SET TASK A:
Answer these questions about the message on removeAll:
(i) What expression does the message use to describe the initial assumption about how x.removeAll(y) behaves?
(ii) Which implementation does the message say works exactly the way the specification of Collection.removeAll implies?
(iii) What comparator is passed when the TreeSet is created in the second code sample?

TEXT SEGMENT:
----

Hi Jens,

This is a situation where intuition can easily lead one astray. Indeed, I initially made the same assumption [1] that x.removeAll(y) should essentially call x.remove() on each element of y, as if y::forEach(x::remove). This would imply that y is iterated and that x's membership semantics would be used. However, after some further discussion, research, and analysis, I changed my mind. [2] This is somewhat counterintuitive, but there are good reasons for going the opposite direction.

First, consider the specification of Collection.removeAll:

    Removes all of this collection's elements that are also contained in
    the specified collection[...].

This is somewhat oddly worded, even stilted. Why doesn't it say something simple like "removes each of the elements of the specified collection from this collection"?

The answer is that they mean different things. Consider:

    var list = new ArrayList<>(List.of("a", "a"))
    list.removeAll(List.of("a"))
    list ==> []

The word "all" is used in two senses simultaneously here: it removes from this collection "all" occurrences of "all" the elements of the specified collection.

The implication here is that *this* collection is iterated, and an element is removed if it's contained in the specified collection. That implies contains() is called on the specified collection, and that uses the specified collection's membership semantics. AbstractCollection.removeAll is implemented exactly this way.

Given that Set.removeAll overrides Collection.removeAll, they should have compatible semantics to the greatest extent possible. (And yes, there are various existing violations of Liskov subsitutability in the collections framework, but changing this would introduce a new violation as well as a massive incompatibility.)

You might say, the example above has duplicates in *this* collection, which turns out to be a list. But this is different, because now we're talking about sets, which can't have duplicates, so the alternative sense of removeAll doesn't matter.

It still matters, because the notion of "duplicate" depends on whose membership semantics are in use. Consider:

    Collection<String> list = new ArrayList<>(List.of("a", "A"))
    Collection<String> hash = new HashSet<>(list)
    var tree = new TreeSet<>(String.CASE_INSENSITIVE_ORDER)
    tree.add("A")
    list.removeAll(tree)
    list ==> []
    hash.removeAll(tree)

----

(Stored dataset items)

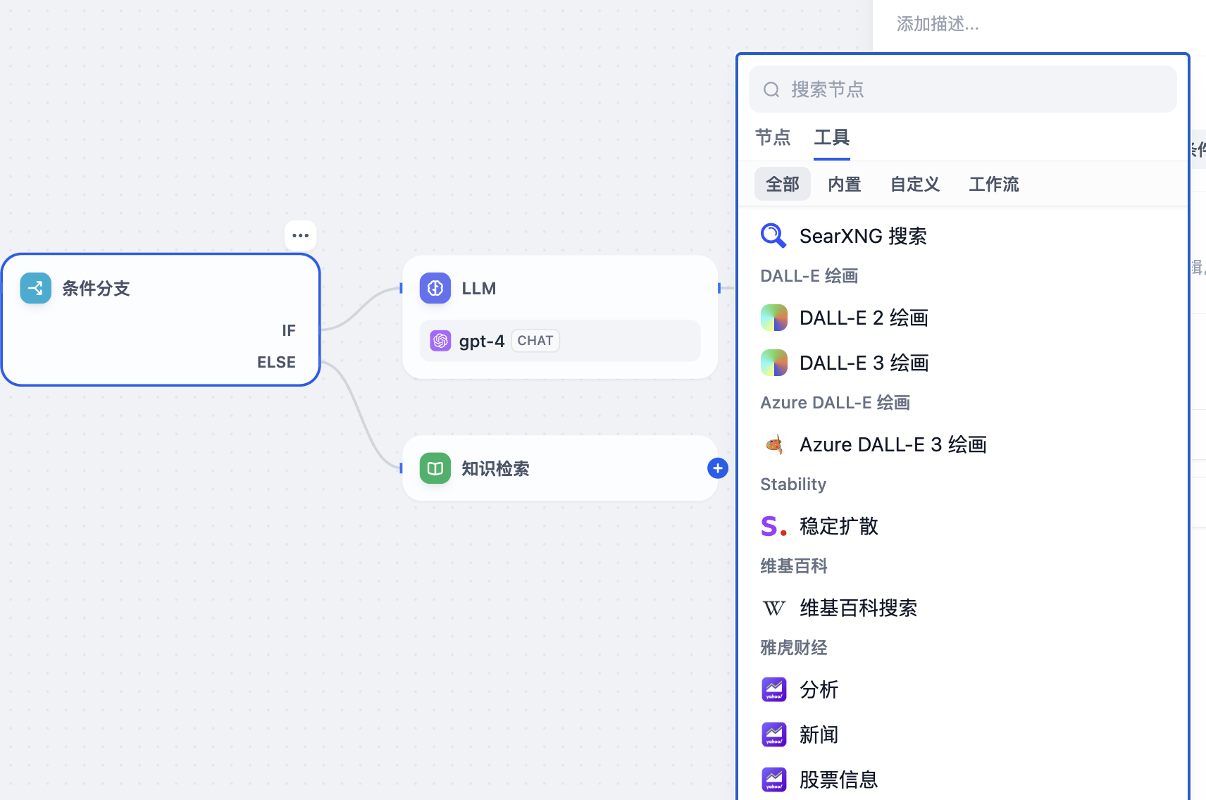Select the DALL-E 3 drawing tool icon
The image size is (1206, 800).
click(x=773, y=363)
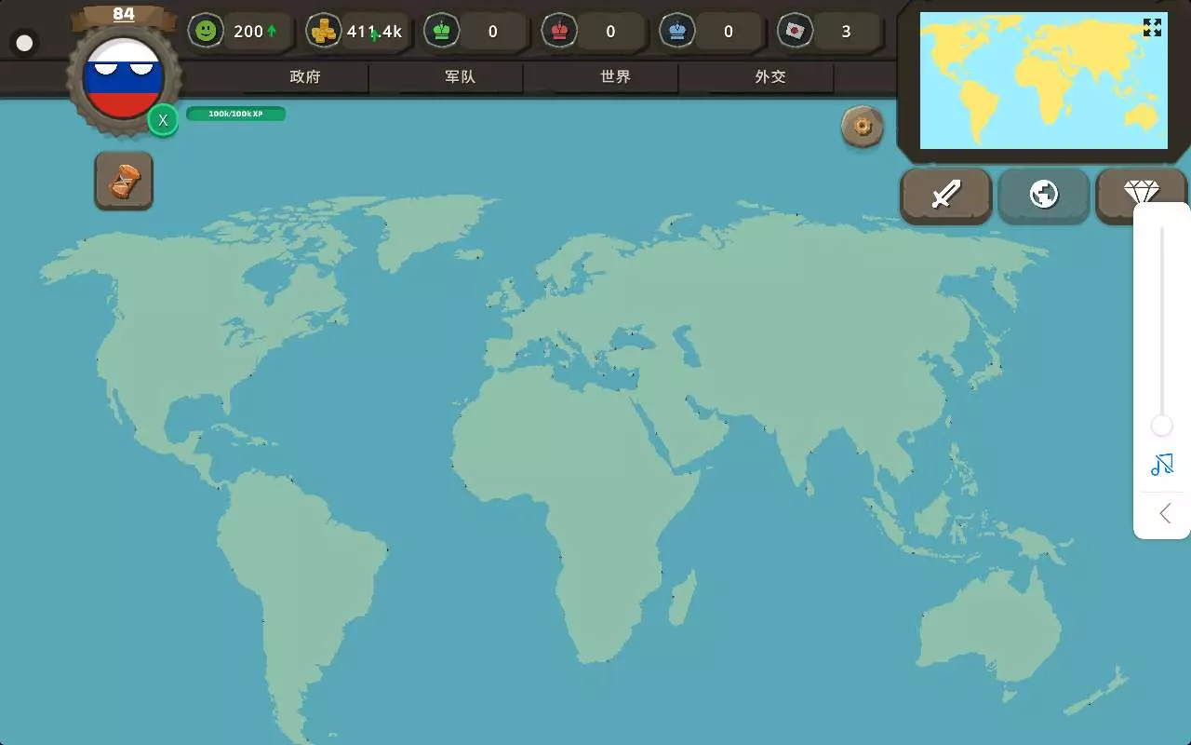Viewport: 1191px width, 745px height.
Task: Open settings with the bronze gear icon
Action: click(863, 127)
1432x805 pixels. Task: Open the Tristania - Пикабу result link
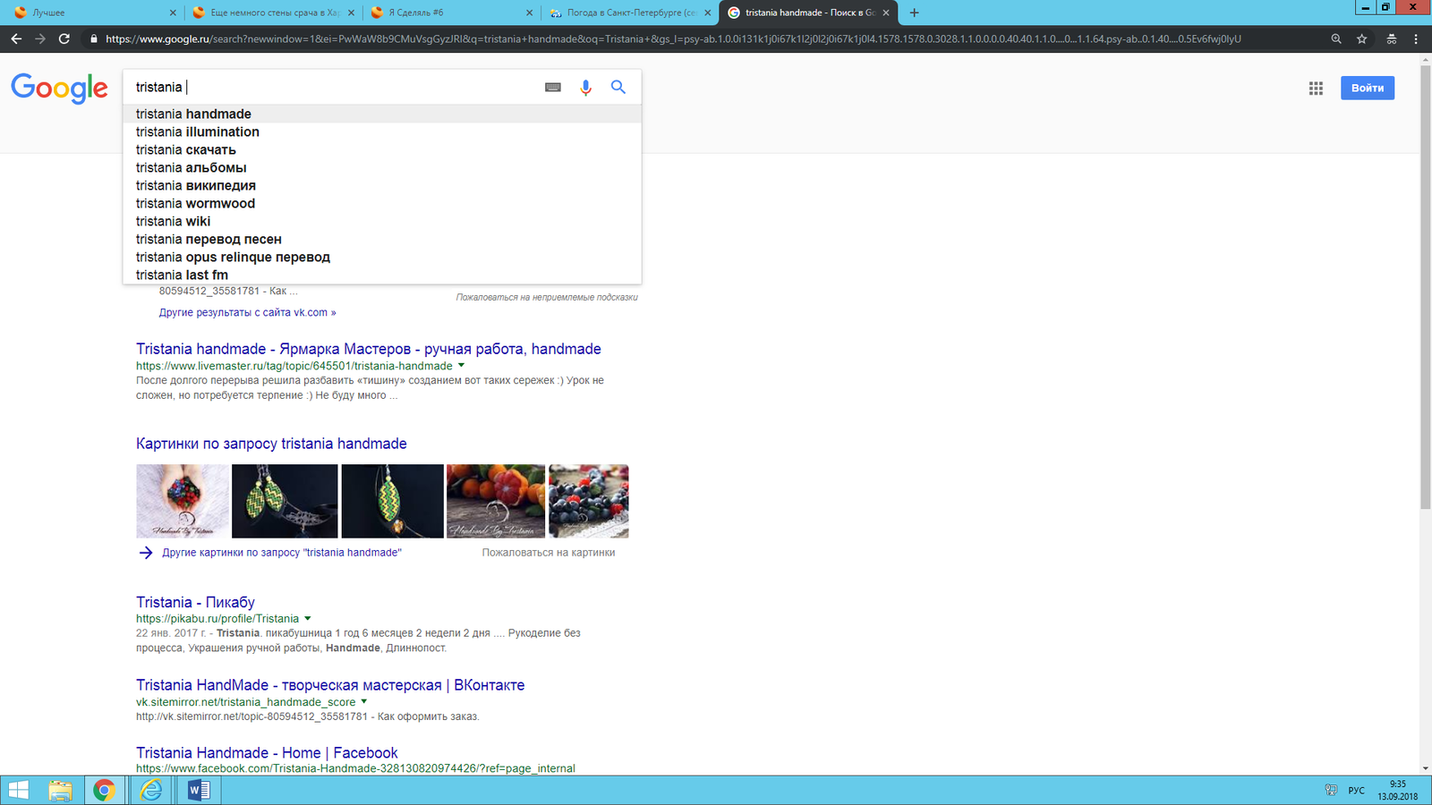195,602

----

SET TASK B:
Reproduce the stretch of the listing from the line that contains "1432x805 pixels. Task: Open" through the end of the listing, both ends included, leaving the pictures out of your answer.

CORRECT RESPONSE A:
(i) y::forEach(x::remove)
(ii) AbstractCollection.removeAll
(iii) String.CASE_INSENSITIVE_ORDER

CORRECT RESPONSE B:
1432x805 pixels. Task: Open the Tristania - Пикабу result link
195,602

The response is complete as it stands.